[Source data]
■ ■ ■ ■

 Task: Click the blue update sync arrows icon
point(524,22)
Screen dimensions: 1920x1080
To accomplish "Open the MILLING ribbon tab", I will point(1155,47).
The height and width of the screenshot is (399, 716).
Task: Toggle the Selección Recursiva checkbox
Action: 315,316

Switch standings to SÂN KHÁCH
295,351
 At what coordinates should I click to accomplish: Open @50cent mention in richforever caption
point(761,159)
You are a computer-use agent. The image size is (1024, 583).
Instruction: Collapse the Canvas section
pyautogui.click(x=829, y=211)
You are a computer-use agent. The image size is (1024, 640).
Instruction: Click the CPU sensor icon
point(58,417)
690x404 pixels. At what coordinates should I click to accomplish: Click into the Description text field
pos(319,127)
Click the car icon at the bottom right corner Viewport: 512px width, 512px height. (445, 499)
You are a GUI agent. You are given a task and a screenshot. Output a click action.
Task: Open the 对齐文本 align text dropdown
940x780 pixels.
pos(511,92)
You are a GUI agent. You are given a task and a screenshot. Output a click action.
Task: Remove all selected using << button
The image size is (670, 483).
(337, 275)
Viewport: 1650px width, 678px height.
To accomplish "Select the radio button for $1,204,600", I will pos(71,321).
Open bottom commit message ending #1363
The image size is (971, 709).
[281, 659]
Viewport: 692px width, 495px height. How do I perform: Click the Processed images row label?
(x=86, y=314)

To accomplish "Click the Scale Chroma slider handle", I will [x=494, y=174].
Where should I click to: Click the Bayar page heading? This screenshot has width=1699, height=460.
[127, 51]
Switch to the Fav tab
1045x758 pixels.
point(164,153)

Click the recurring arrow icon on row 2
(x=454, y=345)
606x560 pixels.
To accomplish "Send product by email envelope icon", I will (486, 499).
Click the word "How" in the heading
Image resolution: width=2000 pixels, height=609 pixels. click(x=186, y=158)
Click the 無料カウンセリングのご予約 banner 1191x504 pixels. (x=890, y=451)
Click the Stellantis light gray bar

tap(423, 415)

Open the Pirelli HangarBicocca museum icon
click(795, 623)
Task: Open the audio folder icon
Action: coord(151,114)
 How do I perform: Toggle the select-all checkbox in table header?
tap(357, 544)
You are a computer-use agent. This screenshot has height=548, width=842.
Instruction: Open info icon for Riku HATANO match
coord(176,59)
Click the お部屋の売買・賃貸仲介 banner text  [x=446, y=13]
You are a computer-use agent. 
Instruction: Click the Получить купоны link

■ ■ ■ ■

(Exercise goal)
Every word in the records must appear in your copy exactly as it does above.

(Solution for this exercise)
 Task: Click the blue update sync arrows icon
point(524,22)
Screen dimensions: 1920x1080
To accomplish "Open the MILLING ribbon tab", I will point(1155,47).
The height and width of the screenshot is (399, 716).
Task: Toggle the Selección Recursiva checkbox
Action: 315,316

Switch standings to SÂN KHÁCH
295,351
 At what coordinates should I click to accomplish: Open @50cent mention in richforever caption
point(761,159)
You are a computer-use agent. The image size is (1024, 583).
Instruction: Collapse the Canvas section
pyautogui.click(x=829, y=211)
You are a computer-use agent. The image size is (1024, 640).
Instruction: Click the CPU sensor icon
point(58,417)
690x404 pixels. At what coordinates should I click to accomplish: Click into the Description text field
pos(319,127)
Click the car icon at the bottom right corner Viewport: 512px width, 512px height. (445, 499)
You are a GUI agent. You are given a task and a screenshot. Output a click action.
Task: Open the 对齐文本 align text dropdown
940x780 pixels.
pos(511,92)
You are a GUI agent. You are given a task and a screenshot. Output a click action.
Task: Remove all selected using << button
The image size is (670, 483).
(337, 275)
Viewport: 1650px width, 678px height.
To accomplish "Select the radio button for $1,204,600", I will pos(71,321).
Open bottom commit message ending #1363
The image size is (971, 709).
[281, 659]
Viewport: 692px width, 495px height. How do I perform: Click the Processed images row label?
(x=86, y=314)

To accomplish "Click the Scale Chroma slider handle", I will [x=494, y=174].
Where should I click to: Click the Bayar page heading? This screenshot has width=1699, height=460.
[127, 51]
Switch to the Fav tab
1045x758 pixels.
point(164,153)

Click the recurring arrow icon on row 2
(x=454, y=345)
606x560 pixels.
To accomplish "Send product by email envelope icon", I will (486, 499).
Click the word "How" in the heading
Image resolution: width=2000 pixels, height=609 pixels. click(x=186, y=158)
Click the 無料カウンセリングのご予約 banner 1191x504 pixels. (x=890, y=451)
Click the Stellantis light gray bar

tap(423, 415)

Open the Pirelli HangarBicocca museum icon
click(795, 623)
Task: Open the audio folder icon
Action: coord(151,114)
 How do I perform: Toggle the select-all checkbox in table header?
tap(357, 544)
You are a computer-use agent. This screenshot has height=548, width=842.
Instruction: Open info icon for Riku HATANO match
coord(176,59)
Click the お部屋の売買・賃貸仲介 banner text  [x=446, y=13]
You are a computer-use agent. 
Instruction: Click the Получить купоны link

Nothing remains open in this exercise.